Several dynamic clustering approaches have been proposed to address this drawback. In many of these methods, cluster formation is triggered by detection of the event of interest (see review in [4]) with no explicit CH selection needed (e.g., a sensor with sufficient battery power may volunteer to act as a CH). The algorithm presented for acoustic targets in [4] is an example of one such dynamic clustering approach.

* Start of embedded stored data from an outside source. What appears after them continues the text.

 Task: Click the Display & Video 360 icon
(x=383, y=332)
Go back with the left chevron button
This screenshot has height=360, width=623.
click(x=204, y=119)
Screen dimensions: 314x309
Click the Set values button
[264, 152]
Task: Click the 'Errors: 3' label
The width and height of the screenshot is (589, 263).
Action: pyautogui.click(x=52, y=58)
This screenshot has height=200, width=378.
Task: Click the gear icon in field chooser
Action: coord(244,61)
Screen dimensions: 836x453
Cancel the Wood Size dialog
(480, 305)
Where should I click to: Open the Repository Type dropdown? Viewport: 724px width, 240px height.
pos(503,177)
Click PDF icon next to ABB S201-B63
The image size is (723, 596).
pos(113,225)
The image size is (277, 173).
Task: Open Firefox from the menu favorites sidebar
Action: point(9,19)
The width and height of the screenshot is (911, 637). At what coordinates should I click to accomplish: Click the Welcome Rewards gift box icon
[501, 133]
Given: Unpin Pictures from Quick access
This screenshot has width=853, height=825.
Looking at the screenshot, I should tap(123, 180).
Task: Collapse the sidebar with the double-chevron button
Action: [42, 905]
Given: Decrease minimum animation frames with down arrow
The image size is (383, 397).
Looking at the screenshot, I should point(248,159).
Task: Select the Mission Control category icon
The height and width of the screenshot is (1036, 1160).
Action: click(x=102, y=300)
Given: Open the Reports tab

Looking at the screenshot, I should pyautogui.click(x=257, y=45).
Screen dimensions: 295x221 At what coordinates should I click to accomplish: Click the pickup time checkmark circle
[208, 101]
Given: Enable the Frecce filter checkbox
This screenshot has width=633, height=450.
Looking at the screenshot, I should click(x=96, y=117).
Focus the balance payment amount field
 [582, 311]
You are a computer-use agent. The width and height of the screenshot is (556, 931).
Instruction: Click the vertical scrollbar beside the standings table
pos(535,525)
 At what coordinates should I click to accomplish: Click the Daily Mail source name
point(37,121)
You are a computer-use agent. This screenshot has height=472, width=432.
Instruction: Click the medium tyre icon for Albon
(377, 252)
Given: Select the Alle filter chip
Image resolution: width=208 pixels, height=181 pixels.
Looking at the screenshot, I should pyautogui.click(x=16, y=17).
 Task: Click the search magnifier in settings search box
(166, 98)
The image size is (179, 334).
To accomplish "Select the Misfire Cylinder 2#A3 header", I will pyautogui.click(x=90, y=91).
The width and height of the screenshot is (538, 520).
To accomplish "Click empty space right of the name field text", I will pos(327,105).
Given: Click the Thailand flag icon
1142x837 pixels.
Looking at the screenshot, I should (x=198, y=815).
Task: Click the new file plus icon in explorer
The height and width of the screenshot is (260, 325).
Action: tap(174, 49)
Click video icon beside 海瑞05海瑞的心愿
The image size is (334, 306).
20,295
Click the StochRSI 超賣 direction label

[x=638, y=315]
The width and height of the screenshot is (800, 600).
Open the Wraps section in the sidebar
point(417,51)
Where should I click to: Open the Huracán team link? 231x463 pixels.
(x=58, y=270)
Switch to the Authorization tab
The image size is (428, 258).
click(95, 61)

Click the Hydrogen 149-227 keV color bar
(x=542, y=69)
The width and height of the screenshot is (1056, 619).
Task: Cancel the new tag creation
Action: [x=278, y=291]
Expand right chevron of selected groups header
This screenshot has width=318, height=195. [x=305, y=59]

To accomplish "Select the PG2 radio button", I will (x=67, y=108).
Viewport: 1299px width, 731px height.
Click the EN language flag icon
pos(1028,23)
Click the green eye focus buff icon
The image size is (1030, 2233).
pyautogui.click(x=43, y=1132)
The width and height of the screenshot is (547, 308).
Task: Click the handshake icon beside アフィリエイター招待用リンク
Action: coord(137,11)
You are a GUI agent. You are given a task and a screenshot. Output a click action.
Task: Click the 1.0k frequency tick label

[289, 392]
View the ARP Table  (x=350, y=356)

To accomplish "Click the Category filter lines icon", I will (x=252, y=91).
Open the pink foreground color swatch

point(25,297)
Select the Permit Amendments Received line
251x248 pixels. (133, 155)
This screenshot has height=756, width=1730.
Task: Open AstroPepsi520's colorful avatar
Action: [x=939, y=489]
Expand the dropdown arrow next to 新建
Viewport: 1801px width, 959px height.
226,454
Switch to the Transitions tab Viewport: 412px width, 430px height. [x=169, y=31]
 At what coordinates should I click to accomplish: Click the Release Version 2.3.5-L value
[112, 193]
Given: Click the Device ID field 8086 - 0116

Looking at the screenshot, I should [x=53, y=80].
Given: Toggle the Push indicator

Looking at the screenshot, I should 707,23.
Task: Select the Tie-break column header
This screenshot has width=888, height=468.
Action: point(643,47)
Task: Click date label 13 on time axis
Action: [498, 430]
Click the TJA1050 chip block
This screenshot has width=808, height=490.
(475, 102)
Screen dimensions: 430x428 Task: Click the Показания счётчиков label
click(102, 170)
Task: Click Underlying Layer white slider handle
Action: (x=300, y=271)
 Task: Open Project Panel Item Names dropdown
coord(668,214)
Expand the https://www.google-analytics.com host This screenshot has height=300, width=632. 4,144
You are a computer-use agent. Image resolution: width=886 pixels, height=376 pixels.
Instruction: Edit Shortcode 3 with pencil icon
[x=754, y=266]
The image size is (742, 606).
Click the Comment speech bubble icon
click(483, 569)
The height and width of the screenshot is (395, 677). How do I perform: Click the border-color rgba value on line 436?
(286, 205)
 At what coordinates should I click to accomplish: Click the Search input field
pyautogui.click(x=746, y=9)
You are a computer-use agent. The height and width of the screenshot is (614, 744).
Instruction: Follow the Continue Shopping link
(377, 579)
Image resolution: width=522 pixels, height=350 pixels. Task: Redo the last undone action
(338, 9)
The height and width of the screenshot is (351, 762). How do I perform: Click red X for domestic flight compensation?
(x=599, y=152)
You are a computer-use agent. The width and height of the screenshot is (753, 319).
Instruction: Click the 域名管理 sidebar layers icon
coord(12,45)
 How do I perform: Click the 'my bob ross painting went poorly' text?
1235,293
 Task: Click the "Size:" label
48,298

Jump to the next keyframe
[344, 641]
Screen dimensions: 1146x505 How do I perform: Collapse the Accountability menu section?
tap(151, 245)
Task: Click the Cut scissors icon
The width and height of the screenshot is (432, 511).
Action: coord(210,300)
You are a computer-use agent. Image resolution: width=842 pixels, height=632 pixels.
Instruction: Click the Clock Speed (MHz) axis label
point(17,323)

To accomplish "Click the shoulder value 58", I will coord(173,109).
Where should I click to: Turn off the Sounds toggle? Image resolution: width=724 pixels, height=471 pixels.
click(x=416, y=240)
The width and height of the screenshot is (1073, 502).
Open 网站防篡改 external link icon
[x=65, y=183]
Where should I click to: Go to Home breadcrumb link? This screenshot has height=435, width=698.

6.6.3 Prediction-Based Tracking

Prediction-based tracking involves motion prediction steps that determine the likely destination of the target. This prediction helps with energy preservation as nodes which are far away from the region, that is predicted to be next visited by the target, can be put to sleep. Both cluster-based and tree-based algorithms can be designed to be prediction-based (e.g., see the Predictive Tracking algorithm discussed above). A key design attribute of prediction-based tracking is how the system recovers from prediction errors. Several papers in the literature propose different approaches to wake up the sensors once an error is detected (e.g., see [21, 2325]) with one common criteria being minimizing recovery time and energy consumption.